─── ОТРЫВОК ТЕКСТА ───

Честно говоря, Владимир Иванович, Вы мне задали ох какую не простую задачу! Вы выступаете в защиту коммунизма. Даже не знаю, что мне делать… Согласиться? Лет 8 назад я бы даже не задумалась – было время, когда коммунистический строй был моим идеалом. Выступать против? Но это означало бы выступить против сотен гениальных ученых, артистов, певцов, врачей, космонавтов, учителей, писателей и т.д., которых дала миру эпоха СССР. Это значило бы выступить против той честности и человечности, которая, как ни крути, а прививалась людям в многомиллионной стране. Это означало бы выступить против миллиардов мужчин и женщин, парней и девчат, отдавших свои жизни ради нашей свободы и мира на земле сегодня. Это, в конечном счете, означало бы отрицать саму себя, так как я тоже «рождена в СССР». Я с огромным уважением и благодарностью отношусь к эпохе коммунизма, к ее урокам, ко всему, что в ней было – не важно, как это оценено сегодня. Ваш опыт, ваши знания, ваша верность истинному человеческому – должны служить примером сегодня нам.
Но загвоздка состоит в том, что я не считаю коммунистический строй единственно верным, а его идеалы – средством, позволяющим человеку оставаться человеком и ни в чем не погрешить против истины и совести.

В основу коммунистических представлений о настоящем человеке положены высокие и прекрасные идеалы. Но только вот придуманы они не Лениным и не Марксом – это законы человеческой совести, вложенные в сердце Творцом от начала времен. Законы коммунизма  - это законы человеческой совести, за одним исключением – там нет прощения: прощение человеку без Бога не потянуть. Там есть классовая борьба: стремление человека к борьбе со злом заменили борьбой человека с человеком. В коммунизме, на мой взгляд, совершили страшное – позволили человеку надеяться на то, что заведомо не вечно – на других людей, на политический строй, на идеологию. И человек оказался стоящим одной ногой на своем человеческом – совести, чувстве долга, а другой – на надежде на партию. И получилось так, что пока была партия – человек стоял, не стало партии – и он не знает на чем ему удержаться.

Наше время – не спорю – труднее времени эпохи СССР. У нашей молодежи нет моральных устоев, у нас - и молодых и старых - уже весьма размыто понятие о том, что такое хорошо и что такое плохо, мы, черт его знает, зачем живем.  Наши жизни, сердца, умы, души не нужны почти никому. Но я вижу в нашей современности один очень большой плюс. И плюс этот состоит в острейшей необходимости морального выбора, иначе говоря - в необходимости осознания себя Человеком, Личностью, а не просто винтиком "большой и дружной страны"; и хоть сделать этот выбор сейчас гораздо труднее, зато сделанный – он будет настоящим. Мне кажется, что в советское время легко – легче, чем сейчас – было выжить большинству. Моя мама говорила мне, что тогда у них была надежда на будущее, на лучшее. У меня складывается впечатление, что главная опасность этой надежды состояла в том, что эта была надежда на что-то, что могло в любой миг рухнуть и только казалось нерушимым. Это была надежда на людей и на созданное людьми.

───

ЗАДАНИЕ 1: Выпишите из отрывка о коммунизме кусок, начиная с «В основу коммунистических» и продолжая до «чем ему удержаться.» включительно.
ЗАДАНИЕ 2: Чего, согласно отрывку о коммунизме, нет в законах коммунизма в отличие от законов человеческой совести?

─── ЗАПИСАННЫЕ ДАННЫЕ ───

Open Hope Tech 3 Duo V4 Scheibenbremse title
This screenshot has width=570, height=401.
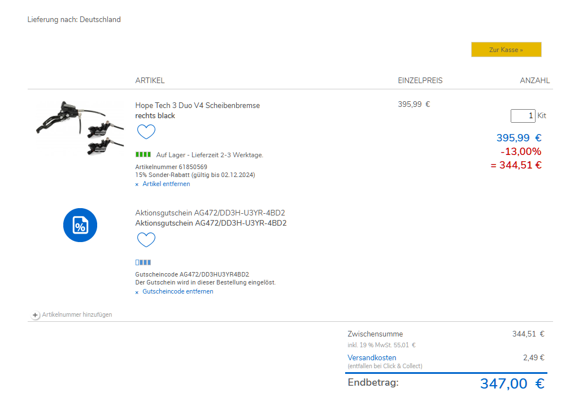(197, 105)
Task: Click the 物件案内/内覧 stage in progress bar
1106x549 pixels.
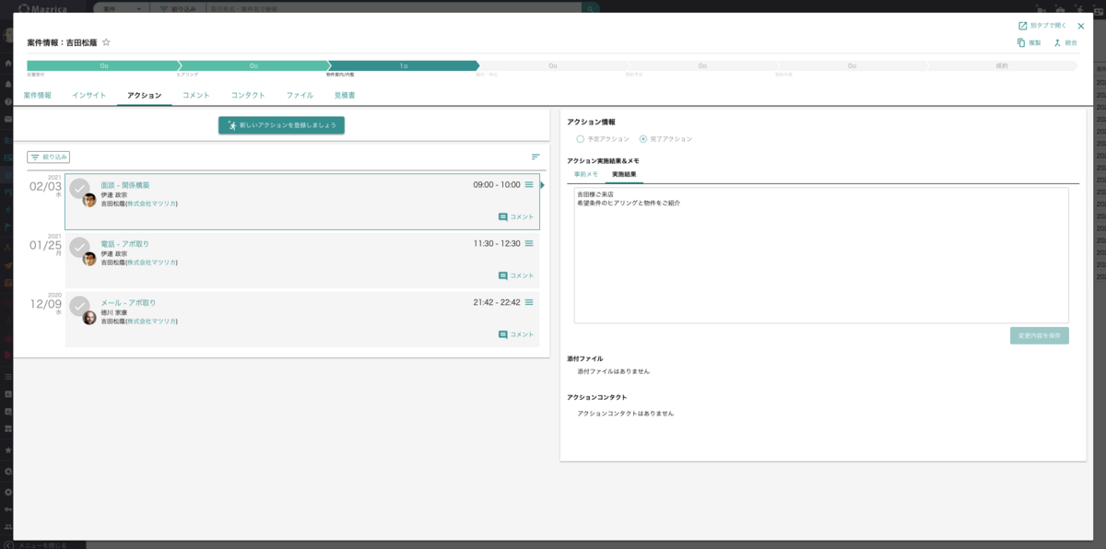Action: click(x=403, y=66)
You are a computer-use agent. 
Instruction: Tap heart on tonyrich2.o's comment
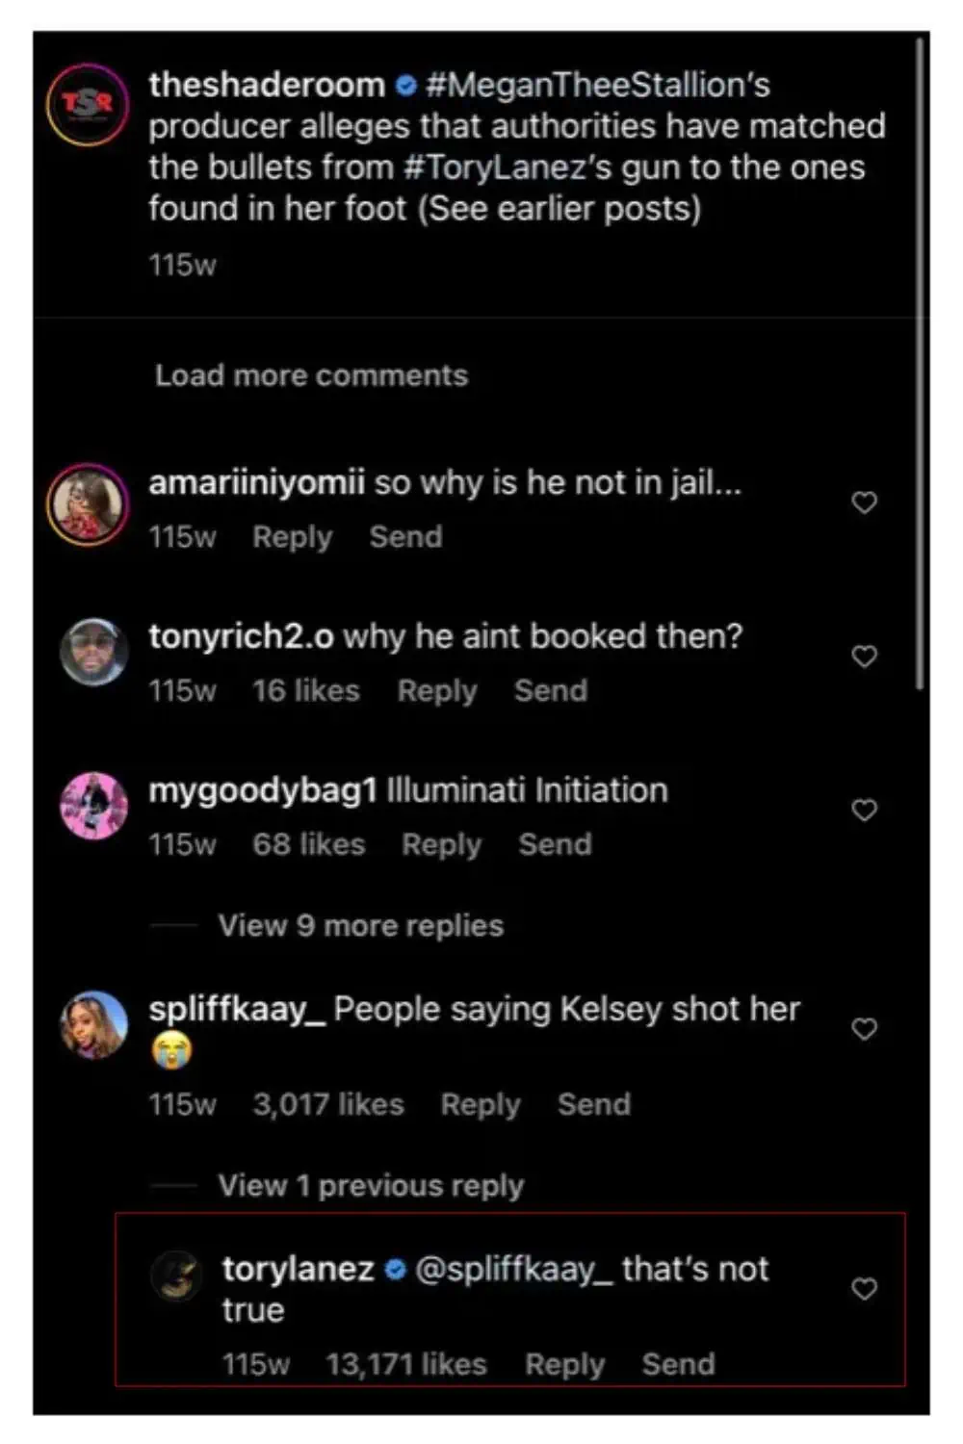point(864,657)
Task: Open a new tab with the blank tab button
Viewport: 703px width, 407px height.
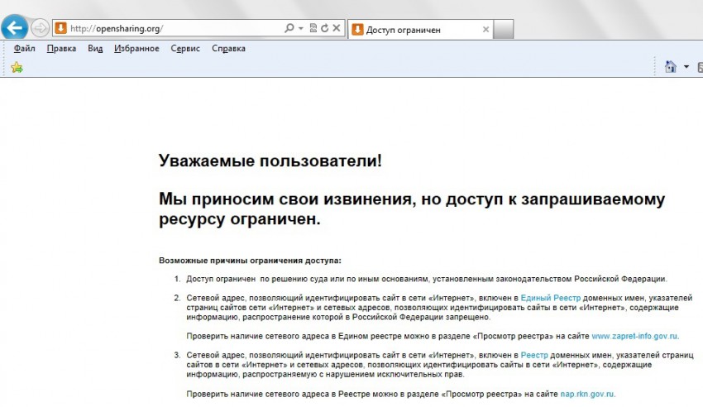Action: coord(504,30)
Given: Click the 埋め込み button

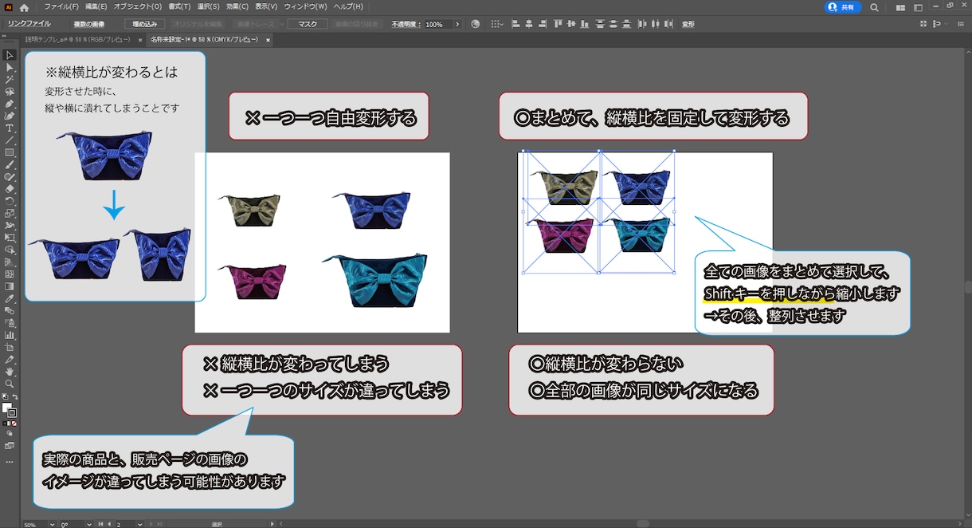Looking at the screenshot, I should point(145,25).
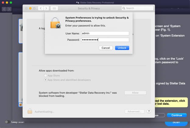Start recovery with the Scan button
190x128 pixels.
pyautogui.click(x=176, y=122)
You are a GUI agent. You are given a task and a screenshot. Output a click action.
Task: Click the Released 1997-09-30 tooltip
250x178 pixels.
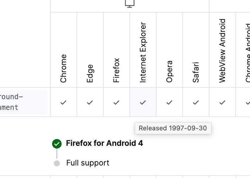pyautogui.click(x=173, y=128)
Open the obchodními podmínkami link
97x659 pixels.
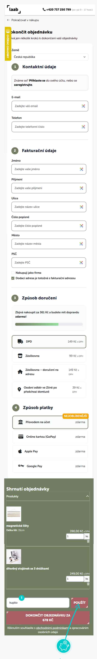[52, 628]
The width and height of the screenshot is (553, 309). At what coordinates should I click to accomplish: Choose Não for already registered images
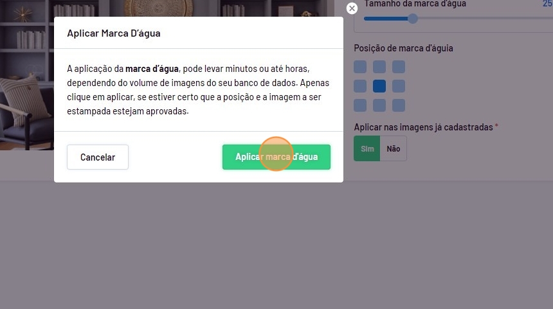click(x=394, y=148)
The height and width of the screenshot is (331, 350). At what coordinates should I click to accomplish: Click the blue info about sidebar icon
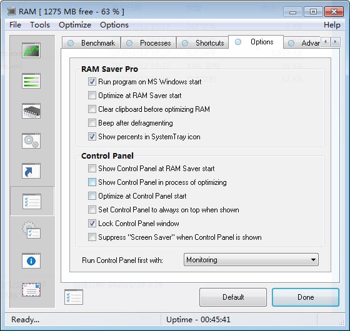(x=31, y=261)
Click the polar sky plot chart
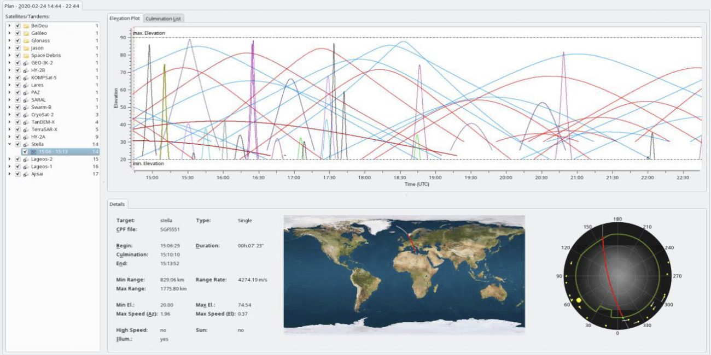This screenshot has height=355, width=711. tap(617, 275)
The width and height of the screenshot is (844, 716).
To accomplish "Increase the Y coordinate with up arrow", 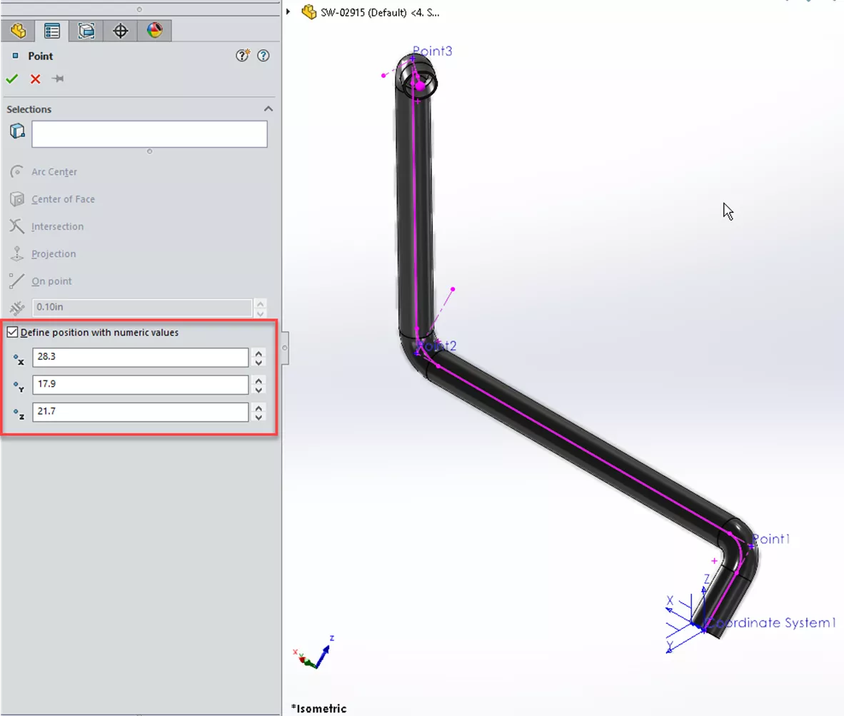I will (259, 380).
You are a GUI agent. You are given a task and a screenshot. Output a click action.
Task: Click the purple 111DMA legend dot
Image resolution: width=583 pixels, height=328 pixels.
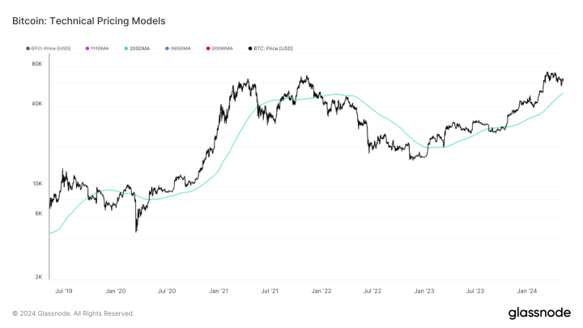coord(87,49)
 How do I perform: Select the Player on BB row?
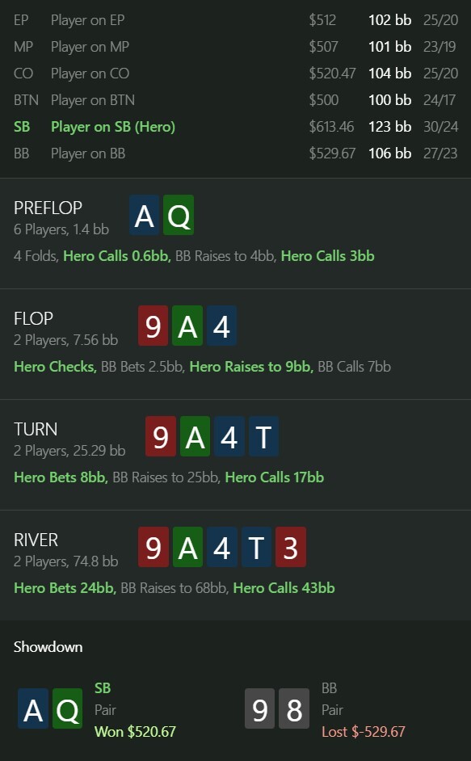coord(236,153)
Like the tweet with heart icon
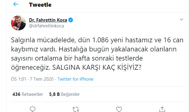 point(119,109)
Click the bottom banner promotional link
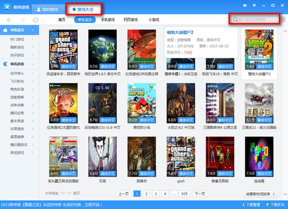This screenshot has height=209, width=288. pyautogui.click(x=51, y=205)
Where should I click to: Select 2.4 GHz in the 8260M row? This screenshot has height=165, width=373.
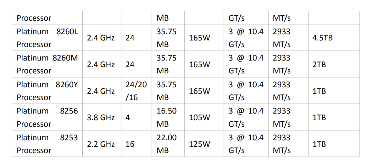coord(101,65)
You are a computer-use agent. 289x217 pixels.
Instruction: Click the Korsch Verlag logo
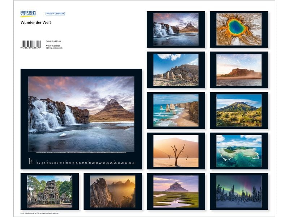click(28, 14)
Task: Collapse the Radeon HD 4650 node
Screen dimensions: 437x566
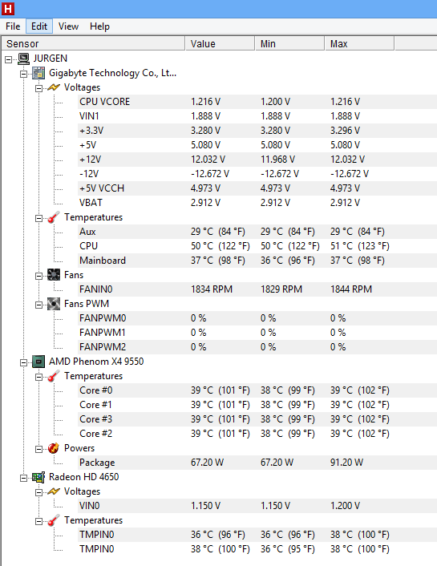Action: pos(23,478)
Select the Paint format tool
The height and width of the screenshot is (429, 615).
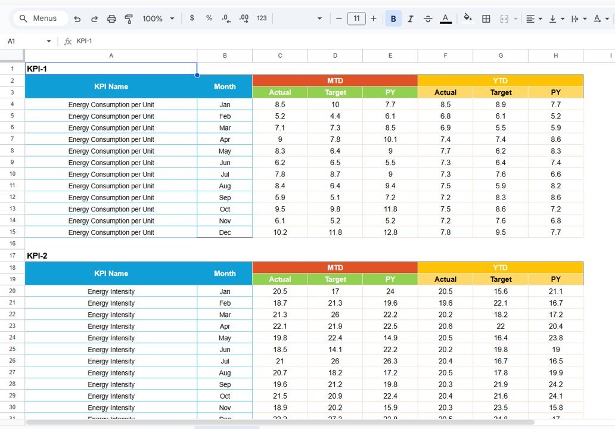[129, 18]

───

ОТВЕТ К ЗАДАНИЮ 1:
В основу коммунистических представлений о настоящем человеке положены высокие и прекрасные идеалы. Но только вот придуманы они не Лениным и не Марксом – это законы человеческой совести, вложенные в сердце Творцом от начала времен. Законы коммунизма  - это законы человеческой совести, за одним исключением – там нет прощения: прощение человеку без Бога не потянуть. Там есть классовая борьба: стремление человека к борьбе со злом заменили борьбой человека с человеком. В коммунизме, на мой взгляд, совершили страшное – позволили человеку надеяться на то, что заведомо не вечно – на других людей, на политический строй, на идеологию. И человек оказался стоящим одной ногой на своем человеческом – совести, чувстве долга, а другой – на надежде на партию. И получилось так, что пока была партия – человек стоял, не стало партии – и он не знает на чем ему удержаться.

ОТВЕТ К ЗАДАНИЮ 2: Прощения.